#### [Extracto de página]
—————

LOS HOMBRES lo amaron y murieron por él, pero su hijo predilecto trató de aniquilarlo. Las mujeres le cantaban canciones de adoración, pero la esposa de su juventud "lo menospreció en su corazón". De una tribu insignificante forjó la nación de Israel. Soldado, estadista, músico, poeta, mezcla de valentía sin límites y de seducción indescriptible, atraviesa como un meteoro incandescente los oscuros cielos de la más remota historia. Ni siquiera el polvo de 30 siglos ha podido opacar el brillo de David, el rey pastor.
Su humanidad trasciende de las páginas de la Biblia, desde las cuales nos maravilla por su riqueza y complejidad. Impetuoso, aunque misericordioso, magnánimo a la vez que sensual, es imagen del santo y del pecador que todos llevamos dentro. De su corazón y de su arpa brotaron canciones de insuperable belleza, pero alrededor de él se arremolinaron durante toda su vida la violencia y la sangre. Vivió en el siglo X antes de Jesucristo, pero su conciencia se adelantó varios siglos a su tiempo. Cuando la concupiscencia por la esposa de otro hombre lo hizo extraviarse en un laberinto que desembocó en el asesinato, su arrepentimiento fue tan público y tan auténtico que sus contemporáneos lo perdonaron, igual que la historia.
Lo encontramos por primera vez, jovencito, apacentando las ovejas de su padre en las colinas de Belén. Debe de haber sido extraordinariamente guapo; la Biblia, que pocas veces derrocha palabras en descripciones físicas, nos dice que era "un joven rubio de gallarda presencia y hermoso rostro". El pastoreo no era oficio de seres débiles en aquella época, en que los leones y los osos atacaban a los rebaños. Pero el muchacho era valeroso y en él vibraba la música que a veces brota de la soledad, así como una especie de sincera vehemencia, preludio de su grandeza de alma.
Vivió en una época peligrosa. Más de 200 años antes, Moisés había conducido a los hijos de Israel de la esclavitud en Egipto a la libertad, pero su situación seguía siendo precaria en la tierra prometida. Habían logrado imponerse a los habitantes de Canaán, pero en ese momento surgía una nueva amenaza en la cercana costa del Mediterráneo: los belicosos filisteos, cuyas armas de hierro les daban ventaja sobre los hebreos, armados principalmente de bronce. Ante tal peligro, las doce tribus de Israel habían respondido eligiendo el primer rey que las uniera y protegiera. Ese rey fue Saúl, hombre físicamente vigoroso y arrojado en el combate, pero aquejado de ataques de profunda melancolía y violentos arrebatos de ira.

—————

#### [Datos del conjunto]

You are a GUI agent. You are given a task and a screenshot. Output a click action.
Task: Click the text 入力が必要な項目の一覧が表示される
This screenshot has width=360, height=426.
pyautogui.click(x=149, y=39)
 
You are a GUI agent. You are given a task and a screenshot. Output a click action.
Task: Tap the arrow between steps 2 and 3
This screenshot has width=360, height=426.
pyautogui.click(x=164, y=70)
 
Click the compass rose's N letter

—————

#### [Objetivo]
Retoma el texto sobre el rey David y continúalo a partir de su última oración.

#### [Respuesta]
La Biblia nos da dos versiones de cómo el pastorcillo atrajo la atención del rey. Según una, la melancolía de Saúl se disipaba con la música, y David, llamado a la corte en calidad de arpista del rey, llegó a ser el favorito del monarca. La otra refiere que David llevaba comida a sus hermanos soldados en el campo de batalla, adonde llegó en el momento en que el ejército hebreo estaba siendo humillado por un filisteo de más de dos metros de estatura que retaba a duelo singular a quien se atreviera con él. Acaso el campeón de los filisteos no se llamara realmente Goliat; más adelante, otro versículo de la Biblia atribuye la muerte de Goliat a un soldado hebreo llamado Elhanán. Pero no hay razones para dudar de que el joven David aceptara el desafío.
La narración nos viene del fondo de los siglos cargada de emoción. Vemos al esbelto pastor elegir cuidadosamente sus armas: "escogió del torrente cinco guijarros muy lisos". Su arma consistía en un trozo de tela o de cuero con dos largas correas. Haciendo girar aquella honda por encima de la cabeza y soltando una de las correas en el momento justo, David proyectó su guijarro con tan tremenda fuerza y certera puntería, que derribó y aturdió al adalid filisteo. A continuación el implacable adolescente cortó la cabeza del gigante con la espada de éste. Clásico ejemplo del triunfo de la valentía sobre la arrogancia.
Aquella victoria fue el punto de partida de la brillante carrera militar de David. Se fue a vivir al palacio real, donde se convirtió en amigo íntimo de Jonatás, hijo de Saúl, y contrajo matrimonio con Micol, hija del rey.
Sin embargo, al ver cómo crecían la fama y la popularidad de David, el afecto de Saúl se trocó en envidia y odio. Dos veces en sendos estallidos de furia homicida, el rey trató de clavar en la pared con su lanza al joven arpista. La segunda vez, cuando David huyó a su casa, Saúl envió soldados a que lo mataran. La esposa de David lo ayudó a escapar.
David llevó desde entonces la vida de un proscrito, ocultándose en el desierto acosado por los esbirros de Saúl. Sólo un hombre de extraordinario vigor podía sobrevivir allí. Otros perseguidos, endeudados y descontentos se le unieron. Al campamento de David llegó la noticia de que Saúl había entregado a Micol a otro hombre. Pero el magnánimo David atribuyó esta acción a la insania del monarca; no a su suegro Saúl. Más tarde David encontró otras dos mujeres que le agradaron y las tomó por esposas.
En cierta ocasión el joven proscrito fue por la noche al campo donde sentaba sus reales Saúl, y lo encontró dormido. Pero David era demasiado leal y no se atrevió a tocar al ungido del Señor. Volvió a salir con sigilo tras apoderarse de la lanza del rey, como prueba de que había estado allí.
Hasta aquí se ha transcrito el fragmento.